(What this task involves) Output the records in full, exactly as given.

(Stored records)
───
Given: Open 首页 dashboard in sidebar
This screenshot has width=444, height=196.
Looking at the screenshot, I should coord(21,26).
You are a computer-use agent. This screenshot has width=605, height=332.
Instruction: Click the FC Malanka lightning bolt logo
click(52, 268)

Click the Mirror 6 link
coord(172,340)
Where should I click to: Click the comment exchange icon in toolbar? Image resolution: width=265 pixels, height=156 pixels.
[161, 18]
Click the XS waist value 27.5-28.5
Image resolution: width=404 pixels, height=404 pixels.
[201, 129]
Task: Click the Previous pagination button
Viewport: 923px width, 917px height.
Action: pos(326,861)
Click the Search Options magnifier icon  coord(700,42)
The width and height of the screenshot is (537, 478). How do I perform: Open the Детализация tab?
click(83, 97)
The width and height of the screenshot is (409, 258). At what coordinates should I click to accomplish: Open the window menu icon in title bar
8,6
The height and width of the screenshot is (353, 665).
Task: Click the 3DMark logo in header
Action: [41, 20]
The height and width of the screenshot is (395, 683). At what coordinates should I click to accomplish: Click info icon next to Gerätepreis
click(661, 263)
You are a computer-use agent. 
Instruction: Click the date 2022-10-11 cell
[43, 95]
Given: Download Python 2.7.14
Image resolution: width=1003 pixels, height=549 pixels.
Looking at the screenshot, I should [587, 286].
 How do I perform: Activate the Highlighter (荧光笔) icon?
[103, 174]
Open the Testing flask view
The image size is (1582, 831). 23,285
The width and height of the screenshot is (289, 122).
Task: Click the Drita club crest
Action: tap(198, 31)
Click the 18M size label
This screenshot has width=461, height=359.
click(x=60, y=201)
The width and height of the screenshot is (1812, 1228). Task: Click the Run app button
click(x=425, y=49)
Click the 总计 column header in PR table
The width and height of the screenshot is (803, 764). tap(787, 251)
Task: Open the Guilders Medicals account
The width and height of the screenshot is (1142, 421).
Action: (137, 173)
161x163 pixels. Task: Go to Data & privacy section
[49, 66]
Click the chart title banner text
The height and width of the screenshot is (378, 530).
───
(Task response)
Given: Open 首页 dashboard in sidebar
This screenshot has width=444, height=196.
Looking at the screenshot, I should coord(21,26).
You are a computer-use agent. This screenshot has width=605, height=332.
Instruction: Click the FC Malanka lightning bolt logo
click(52, 268)

Click the Mirror 6 link
coord(172,340)
Where should I click to: Click the comment exchange icon in toolbar? Image resolution: width=265 pixels, height=156 pixels.
[161, 18]
Click the XS waist value 27.5-28.5
Image resolution: width=404 pixels, height=404 pixels.
[201, 129]
Task: Click the Previous pagination button
Viewport: 923px width, 917px height.
Action: pos(326,861)
Click the Search Options magnifier icon  coord(700,42)
The width and height of the screenshot is (537, 478). How do I perform: Open the Детализация tab?
click(83, 97)
The width and height of the screenshot is (409, 258). At what coordinates should I click to accomplish: Open the window menu icon in title bar
8,6
The height and width of the screenshot is (353, 665).
Task: Click the 3DMark logo in header
Action: [41, 20]
The height and width of the screenshot is (395, 683). At what coordinates should I click to accomplish: Click info icon next to Gerätepreis
click(661, 263)
You are a computer-use agent. 
Instruction: Click the date 2022-10-11 cell
[43, 95]
Given: Download Python 2.7.14
Image resolution: width=1003 pixels, height=549 pixels.
Looking at the screenshot, I should [587, 286].
 How do I perform: Activate the Highlighter (荧光笔) icon?
[103, 174]
Open the Testing flask view
The image size is (1582, 831). 23,285
The width and height of the screenshot is (289, 122).
Task: Click the Drita club crest
Action: tap(198, 31)
Click the 18M size label
This screenshot has width=461, height=359.
click(x=60, y=201)
The width and height of the screenshot is (1812, 1228). Task: Click the Run app button
click(x=425, y=49)
Click the 总计 column header in PR table
The width and height of the screenshot is (803, 764). tap(787, 251)
Task: Open the Guilders Medicals account
The width and height of the screenshot is (1142, 421).
Action: (137, 173)
161x163 pixels. Task: Go to Data & privacy section
[49, 66]
Click the chart title banner text
The height and width of the screenshot is (378, 530).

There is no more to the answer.